Lisa Kaplan: The GDPR imposes strict limits on employers regarding the collection, processing, and retention of employee personal information. What role, if any, does employee consent play?

Grant Petersen: The Article 29 Working Party, which is comprised of all of the data protection authorities (DPA) in the EU, has stated that employers cannot rely on an employee's consent to collect, process, or retain personal information because the unequal bargaining power between employers and employees prevents employees from providing voluntary consent. Therefore, employers must use and document another legal basis for collecting, processing, and retaining employee personal information. This might include demonstrating that the personal information is necessary to perform the employment contract, comply with obligations under EU law, or advance a legitimate interest of the employer that outweighs the privacy rights of the employees.

LK: What is the biggest unknown about the GDPR and its impact?

GP: The biggest unknown is the degree to which the DPAs in each EU country will aggressively enforce the GDPR. The GDPR permits DPAs to assess fines of up to 20 million euro or 4 percent of a company's worldwide revenue (whichever is greater) for serious violations of the GDPR. The UK DPA has announced that it will take a practical approach to enforcing the GDPR and will proactively assist companies in their compliance efforts. On the other hand, Germany, which has multiple DPAs, is gearing up to aggressively enforce the GDPR. It is widely expected that the German DPAs intend to make examples out of violators shortly after the May 25 effective date.

LK: With less than two months until the GDPR takes effect, what key takeaways do you have for employers with regard to HR data?

GP: Based on the difficulty of achieving full compliance, the probability of complaints being filed, and the potential monetary exposure for noncompliance, processing HR data arguably is the highest risk area for GDPR compliance for most companies. Below I have outlined a number of key steps that employers may want to take now.

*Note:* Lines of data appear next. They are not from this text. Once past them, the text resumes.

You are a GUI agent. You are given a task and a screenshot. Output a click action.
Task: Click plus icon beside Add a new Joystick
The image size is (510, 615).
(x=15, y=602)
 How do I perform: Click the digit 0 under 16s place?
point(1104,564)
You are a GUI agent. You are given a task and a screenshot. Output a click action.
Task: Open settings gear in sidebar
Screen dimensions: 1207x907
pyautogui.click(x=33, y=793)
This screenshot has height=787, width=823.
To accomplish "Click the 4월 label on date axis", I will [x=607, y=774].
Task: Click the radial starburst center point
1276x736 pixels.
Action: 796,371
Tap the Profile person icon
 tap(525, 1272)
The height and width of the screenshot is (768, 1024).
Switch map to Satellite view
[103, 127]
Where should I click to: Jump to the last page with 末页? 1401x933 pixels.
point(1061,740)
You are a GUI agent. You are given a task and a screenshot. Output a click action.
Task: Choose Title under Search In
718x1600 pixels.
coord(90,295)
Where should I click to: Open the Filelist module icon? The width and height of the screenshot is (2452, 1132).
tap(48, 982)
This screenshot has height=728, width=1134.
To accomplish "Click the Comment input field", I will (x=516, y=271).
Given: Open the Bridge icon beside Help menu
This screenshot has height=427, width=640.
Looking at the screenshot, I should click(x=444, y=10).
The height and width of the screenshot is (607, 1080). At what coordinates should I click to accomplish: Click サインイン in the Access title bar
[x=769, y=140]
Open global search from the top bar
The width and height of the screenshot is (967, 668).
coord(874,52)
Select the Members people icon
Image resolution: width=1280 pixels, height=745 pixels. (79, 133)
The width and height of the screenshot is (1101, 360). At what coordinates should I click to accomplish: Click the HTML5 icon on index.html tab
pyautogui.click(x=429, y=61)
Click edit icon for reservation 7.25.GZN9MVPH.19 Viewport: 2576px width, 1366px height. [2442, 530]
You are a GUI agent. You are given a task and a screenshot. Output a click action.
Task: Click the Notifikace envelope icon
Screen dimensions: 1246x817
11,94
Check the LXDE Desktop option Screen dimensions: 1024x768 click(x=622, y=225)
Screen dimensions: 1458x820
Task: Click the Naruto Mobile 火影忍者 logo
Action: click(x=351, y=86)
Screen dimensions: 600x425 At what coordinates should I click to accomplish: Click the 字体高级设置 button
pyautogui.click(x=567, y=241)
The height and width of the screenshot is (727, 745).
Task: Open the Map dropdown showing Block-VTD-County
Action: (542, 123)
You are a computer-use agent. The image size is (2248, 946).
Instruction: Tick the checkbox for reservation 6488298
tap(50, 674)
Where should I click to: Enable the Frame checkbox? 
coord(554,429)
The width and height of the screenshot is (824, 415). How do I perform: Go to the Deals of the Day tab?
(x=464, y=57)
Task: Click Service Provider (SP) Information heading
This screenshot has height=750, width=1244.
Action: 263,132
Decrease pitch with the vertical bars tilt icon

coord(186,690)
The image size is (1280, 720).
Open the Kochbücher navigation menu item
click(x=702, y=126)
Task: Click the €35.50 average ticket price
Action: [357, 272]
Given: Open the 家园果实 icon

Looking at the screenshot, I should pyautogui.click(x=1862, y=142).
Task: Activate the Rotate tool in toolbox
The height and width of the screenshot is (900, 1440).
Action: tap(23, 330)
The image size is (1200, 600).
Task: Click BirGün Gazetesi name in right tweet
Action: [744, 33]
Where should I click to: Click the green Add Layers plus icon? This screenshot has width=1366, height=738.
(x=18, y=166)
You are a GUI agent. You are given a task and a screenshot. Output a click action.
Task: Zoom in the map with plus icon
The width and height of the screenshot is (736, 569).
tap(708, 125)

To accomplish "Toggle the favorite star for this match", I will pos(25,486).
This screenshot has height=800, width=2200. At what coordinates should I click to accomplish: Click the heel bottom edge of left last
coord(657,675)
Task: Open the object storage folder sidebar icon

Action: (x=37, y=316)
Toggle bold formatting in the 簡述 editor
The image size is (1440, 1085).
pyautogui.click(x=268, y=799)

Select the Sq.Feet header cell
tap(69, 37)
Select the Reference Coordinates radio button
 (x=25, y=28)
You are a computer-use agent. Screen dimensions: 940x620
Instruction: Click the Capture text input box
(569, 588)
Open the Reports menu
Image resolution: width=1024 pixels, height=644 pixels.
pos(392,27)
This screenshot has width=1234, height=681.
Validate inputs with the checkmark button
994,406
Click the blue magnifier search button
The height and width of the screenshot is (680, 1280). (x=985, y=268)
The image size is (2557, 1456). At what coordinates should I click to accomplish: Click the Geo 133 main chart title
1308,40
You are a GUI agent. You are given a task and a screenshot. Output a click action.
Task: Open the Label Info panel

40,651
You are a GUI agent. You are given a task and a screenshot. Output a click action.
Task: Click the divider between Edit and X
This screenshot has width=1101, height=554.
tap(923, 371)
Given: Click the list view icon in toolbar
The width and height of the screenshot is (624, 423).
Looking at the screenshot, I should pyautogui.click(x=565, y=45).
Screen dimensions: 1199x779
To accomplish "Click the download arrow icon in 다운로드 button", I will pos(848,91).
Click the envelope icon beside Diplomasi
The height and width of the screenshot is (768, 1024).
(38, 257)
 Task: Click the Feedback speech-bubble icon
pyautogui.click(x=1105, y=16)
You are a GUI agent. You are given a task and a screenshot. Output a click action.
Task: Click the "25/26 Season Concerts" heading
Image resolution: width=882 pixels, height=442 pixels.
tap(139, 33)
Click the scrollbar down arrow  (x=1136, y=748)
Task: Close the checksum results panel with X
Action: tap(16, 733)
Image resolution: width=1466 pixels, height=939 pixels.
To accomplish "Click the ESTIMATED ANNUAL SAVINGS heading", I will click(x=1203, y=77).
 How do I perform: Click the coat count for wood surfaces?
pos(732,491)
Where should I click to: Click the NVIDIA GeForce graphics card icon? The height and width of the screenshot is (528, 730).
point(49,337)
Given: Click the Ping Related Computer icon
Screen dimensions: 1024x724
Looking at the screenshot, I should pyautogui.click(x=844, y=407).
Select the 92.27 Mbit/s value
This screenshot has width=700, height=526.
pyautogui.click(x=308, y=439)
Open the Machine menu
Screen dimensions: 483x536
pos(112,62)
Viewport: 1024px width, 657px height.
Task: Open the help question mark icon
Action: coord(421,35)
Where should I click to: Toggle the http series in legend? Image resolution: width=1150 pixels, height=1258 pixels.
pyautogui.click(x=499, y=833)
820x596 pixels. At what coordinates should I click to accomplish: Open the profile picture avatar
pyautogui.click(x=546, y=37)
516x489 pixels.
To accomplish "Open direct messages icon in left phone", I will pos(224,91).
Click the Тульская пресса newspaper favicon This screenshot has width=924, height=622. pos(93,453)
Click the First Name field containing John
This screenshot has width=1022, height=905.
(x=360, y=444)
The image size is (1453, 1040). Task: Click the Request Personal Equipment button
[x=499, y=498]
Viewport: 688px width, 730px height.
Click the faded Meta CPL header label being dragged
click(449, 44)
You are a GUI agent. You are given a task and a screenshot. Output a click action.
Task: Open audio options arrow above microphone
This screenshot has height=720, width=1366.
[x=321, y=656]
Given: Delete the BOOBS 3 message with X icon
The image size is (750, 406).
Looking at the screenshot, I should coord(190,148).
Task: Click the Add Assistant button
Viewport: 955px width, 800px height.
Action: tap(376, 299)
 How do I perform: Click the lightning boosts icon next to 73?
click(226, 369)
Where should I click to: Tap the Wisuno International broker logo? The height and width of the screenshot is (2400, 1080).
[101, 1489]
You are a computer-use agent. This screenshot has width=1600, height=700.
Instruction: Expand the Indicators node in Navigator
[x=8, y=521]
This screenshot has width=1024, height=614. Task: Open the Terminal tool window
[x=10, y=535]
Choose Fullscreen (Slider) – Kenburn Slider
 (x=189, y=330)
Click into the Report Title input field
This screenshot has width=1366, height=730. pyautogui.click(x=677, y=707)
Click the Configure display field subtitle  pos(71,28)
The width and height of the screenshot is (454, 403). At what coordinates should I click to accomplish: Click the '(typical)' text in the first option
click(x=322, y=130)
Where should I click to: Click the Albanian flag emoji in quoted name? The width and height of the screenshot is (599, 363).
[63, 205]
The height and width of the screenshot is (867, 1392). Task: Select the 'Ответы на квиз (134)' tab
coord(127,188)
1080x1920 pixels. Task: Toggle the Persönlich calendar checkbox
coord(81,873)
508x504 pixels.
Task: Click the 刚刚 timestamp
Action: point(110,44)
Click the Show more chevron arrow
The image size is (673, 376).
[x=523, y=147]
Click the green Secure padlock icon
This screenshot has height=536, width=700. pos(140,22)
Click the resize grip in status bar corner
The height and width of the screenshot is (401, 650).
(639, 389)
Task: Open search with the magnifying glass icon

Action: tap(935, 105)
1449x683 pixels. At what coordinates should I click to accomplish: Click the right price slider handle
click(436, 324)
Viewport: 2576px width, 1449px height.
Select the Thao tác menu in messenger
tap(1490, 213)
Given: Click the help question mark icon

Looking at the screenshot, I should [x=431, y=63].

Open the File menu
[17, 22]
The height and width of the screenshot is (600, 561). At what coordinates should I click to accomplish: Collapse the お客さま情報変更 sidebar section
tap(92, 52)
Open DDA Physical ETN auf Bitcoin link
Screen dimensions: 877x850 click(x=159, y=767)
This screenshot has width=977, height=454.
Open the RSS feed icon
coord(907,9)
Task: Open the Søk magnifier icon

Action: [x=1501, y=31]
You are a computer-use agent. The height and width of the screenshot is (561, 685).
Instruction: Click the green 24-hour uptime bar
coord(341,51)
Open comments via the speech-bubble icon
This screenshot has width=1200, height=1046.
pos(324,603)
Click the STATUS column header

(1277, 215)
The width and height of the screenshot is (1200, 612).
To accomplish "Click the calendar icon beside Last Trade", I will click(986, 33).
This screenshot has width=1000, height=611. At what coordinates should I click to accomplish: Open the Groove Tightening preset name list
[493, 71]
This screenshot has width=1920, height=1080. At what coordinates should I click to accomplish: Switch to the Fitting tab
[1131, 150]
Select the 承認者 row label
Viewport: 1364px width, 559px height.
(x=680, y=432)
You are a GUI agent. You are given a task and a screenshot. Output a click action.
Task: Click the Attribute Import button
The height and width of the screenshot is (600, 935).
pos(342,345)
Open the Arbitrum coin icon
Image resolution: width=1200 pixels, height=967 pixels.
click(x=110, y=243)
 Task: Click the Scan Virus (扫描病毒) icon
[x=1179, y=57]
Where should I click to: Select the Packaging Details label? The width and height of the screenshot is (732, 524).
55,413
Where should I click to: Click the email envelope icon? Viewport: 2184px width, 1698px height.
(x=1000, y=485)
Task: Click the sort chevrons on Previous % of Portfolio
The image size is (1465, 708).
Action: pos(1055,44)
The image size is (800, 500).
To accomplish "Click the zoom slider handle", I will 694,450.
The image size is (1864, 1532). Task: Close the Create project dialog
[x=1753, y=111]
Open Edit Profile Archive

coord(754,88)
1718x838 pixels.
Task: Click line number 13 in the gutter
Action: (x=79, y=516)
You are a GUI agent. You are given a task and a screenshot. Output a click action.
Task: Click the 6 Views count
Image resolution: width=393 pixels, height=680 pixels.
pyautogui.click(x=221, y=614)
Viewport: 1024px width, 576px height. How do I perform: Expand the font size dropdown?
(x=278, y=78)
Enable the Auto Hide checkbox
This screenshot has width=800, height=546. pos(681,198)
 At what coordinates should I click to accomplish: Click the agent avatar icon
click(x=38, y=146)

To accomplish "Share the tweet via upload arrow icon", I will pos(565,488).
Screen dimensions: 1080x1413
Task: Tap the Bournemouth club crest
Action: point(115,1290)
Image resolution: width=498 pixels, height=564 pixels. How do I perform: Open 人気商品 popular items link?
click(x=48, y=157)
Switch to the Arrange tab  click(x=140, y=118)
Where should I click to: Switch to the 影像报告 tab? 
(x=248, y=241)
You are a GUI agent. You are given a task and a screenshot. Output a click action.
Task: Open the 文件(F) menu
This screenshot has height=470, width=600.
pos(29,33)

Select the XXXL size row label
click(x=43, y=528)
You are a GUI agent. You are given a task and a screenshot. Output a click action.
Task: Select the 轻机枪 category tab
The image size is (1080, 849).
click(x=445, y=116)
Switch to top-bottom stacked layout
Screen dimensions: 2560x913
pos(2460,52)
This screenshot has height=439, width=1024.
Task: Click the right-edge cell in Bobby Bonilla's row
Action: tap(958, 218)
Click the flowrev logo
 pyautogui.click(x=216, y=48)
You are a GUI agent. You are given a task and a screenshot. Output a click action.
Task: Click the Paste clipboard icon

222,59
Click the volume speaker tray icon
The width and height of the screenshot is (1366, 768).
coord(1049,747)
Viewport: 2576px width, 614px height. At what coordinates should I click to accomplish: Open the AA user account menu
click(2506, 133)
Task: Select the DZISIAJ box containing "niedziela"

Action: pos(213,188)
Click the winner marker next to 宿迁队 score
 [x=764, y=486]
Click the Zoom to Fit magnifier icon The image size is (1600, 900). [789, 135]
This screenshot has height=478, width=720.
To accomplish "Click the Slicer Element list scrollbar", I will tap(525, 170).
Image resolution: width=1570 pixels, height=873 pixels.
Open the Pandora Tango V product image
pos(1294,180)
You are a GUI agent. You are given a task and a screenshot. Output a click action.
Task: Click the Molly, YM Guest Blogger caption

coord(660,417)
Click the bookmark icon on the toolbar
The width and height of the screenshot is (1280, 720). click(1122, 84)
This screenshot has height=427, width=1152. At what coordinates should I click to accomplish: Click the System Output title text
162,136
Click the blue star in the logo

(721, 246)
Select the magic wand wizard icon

First, employers should consider immediately conducting a GDPR readiness assessment to determine whether their current HR data policies and procedures comply with the GDPR requirements and, if they do not, determine the areas of greatest risk. Additionally, because each EU country is permitted to implement stricter or additional requirements for HR data, employers may want to determine whether their current policies and procedures comply with these country-specific requirements.

Second, employers should consider creating a data map to determine the types of HR data collected and processed, the types and geographic locations of the databases or systems in which such data is processed and stored, and the identity and geographic location of individuals and entities that have access to the data. This data map is essential to comply with the GDPR requirement that employers document their data processing activities.

Third, employers may want to determine and document the purposes and legal bases for collecting, processing, and retaining HR data. They should also consider conducting data privacy impact assessments to justify the processing of high risk data such as handling special categories of data, monitoring employee location and use of technology, and cross-border transfers of HR data.

Fourth, employers should consider revising and updating all of their policies and procedures for handling HR data to comply with the GDPR requirements.

Finally, employers should consider conducting rolebased training for all employees who will be handling EU personal information.